[Python-authors] Introduction and a Question

Doug Hellmann doug.hellmann at gmail.com
Thu Dec 17 21:14:24 CET 2009

On Dec 17, 2009, at 1:19 PM, Marty Alchin wrote:

> One of the main questions I find myself asking, though, is how much
> should I repeat from other works? I don't want to rewrite the wheel,
> but I'm having trouble drawing the line. For example, chapter 2 of Pro
> Django covered my Python features, focusing mostly on decorators and
> metaclasses. I obviously want to cover those same topics in Pro
> Python, but I tried very hard to expand on them in much greater
> detail--particularly with regard to the examples--so that it wasn't a
> direct copy. I also included a really basic plugin framework I wrote
> up on my blog a couple years ago, with some added features and a whole
> new write-up.
> The frustrating thing about doing this is that I feel like I'm torn
> between copying something that's already available and throwing away
> something that's really good. Neither of them seems like a good way to
> go, so the answer must be somewhere in the middle, but I'm having a
> lot of trouble finding it. Is it enough to rewrite the description of
> a piece of code, so that it's perhaps more clear or more relevant to
> the audience at hand? Or is the author expected to expand on the code
> itself in some way, offering up some unique value (feature?
> optimization? simplification?) that wasn't available in the original?

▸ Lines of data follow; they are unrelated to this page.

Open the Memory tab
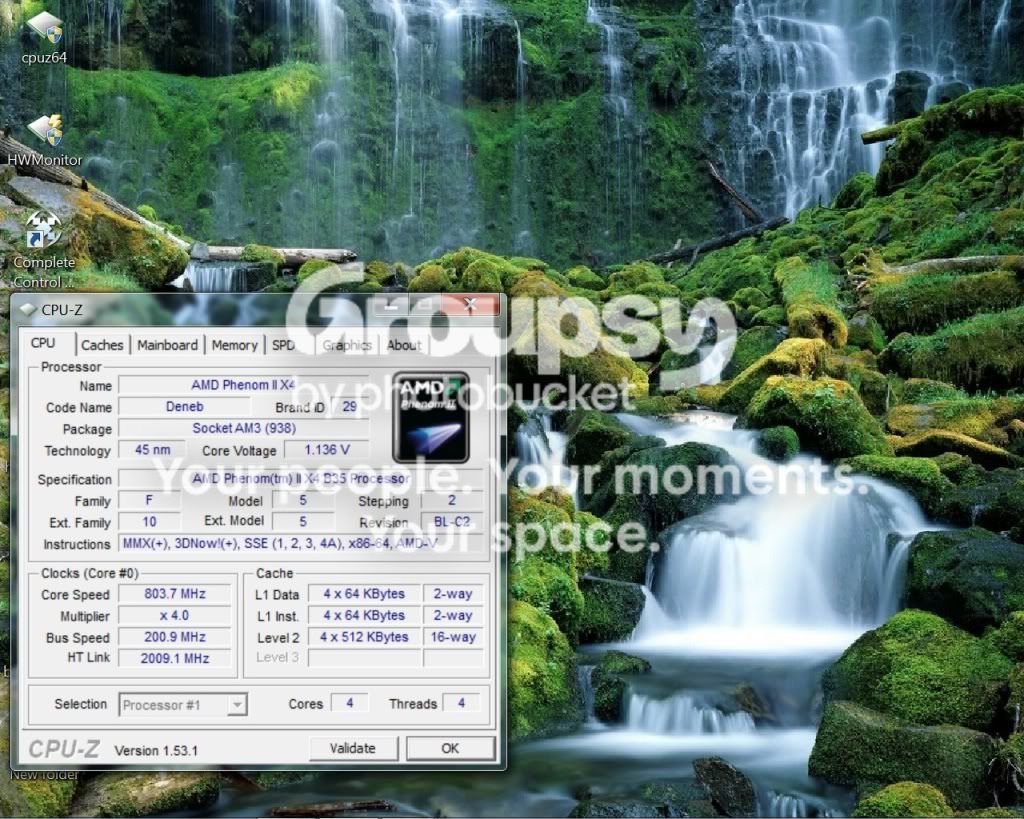1024x819 pixels. click(234, 345)
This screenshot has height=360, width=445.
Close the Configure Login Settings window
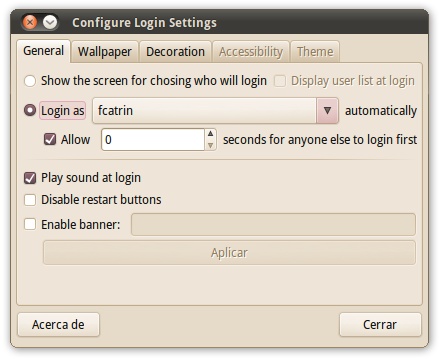(30, 22)
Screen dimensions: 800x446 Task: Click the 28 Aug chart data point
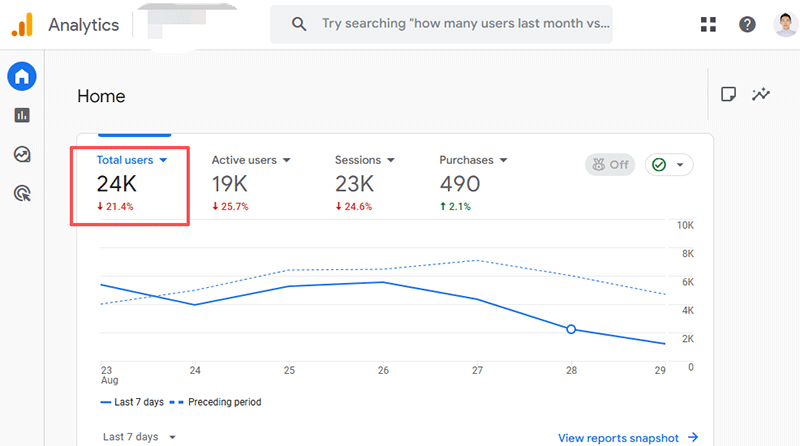click(571, 328)
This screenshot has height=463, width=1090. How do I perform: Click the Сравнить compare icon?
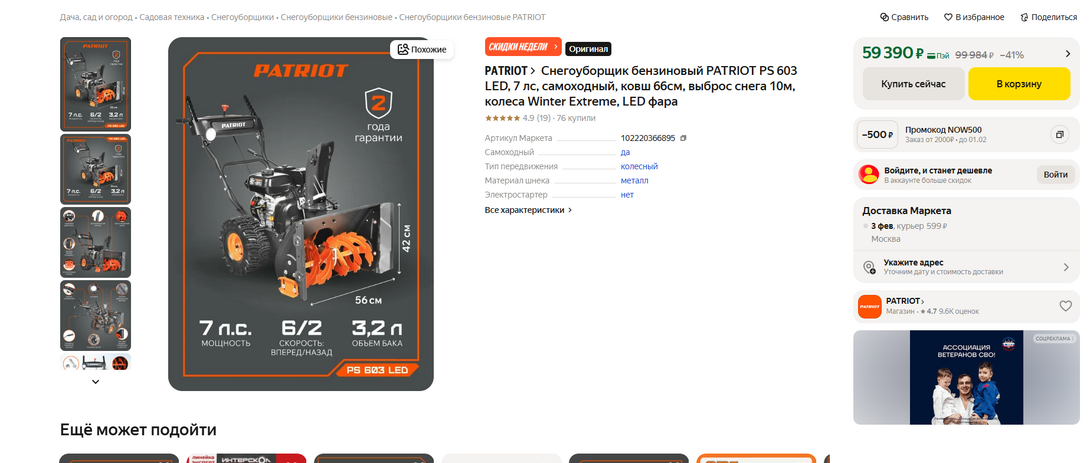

I would want more detail about the code, and any bug fixes that you  
have to incorporate.  Of course, if the new book covers more topics  
than the chapter(s) of the old book, you have the potential to use  
some of those extra features and update the code that way, too. If you  
don't have anything new to add to the code you have, you can start  
with an older version and show its evolution into the current form.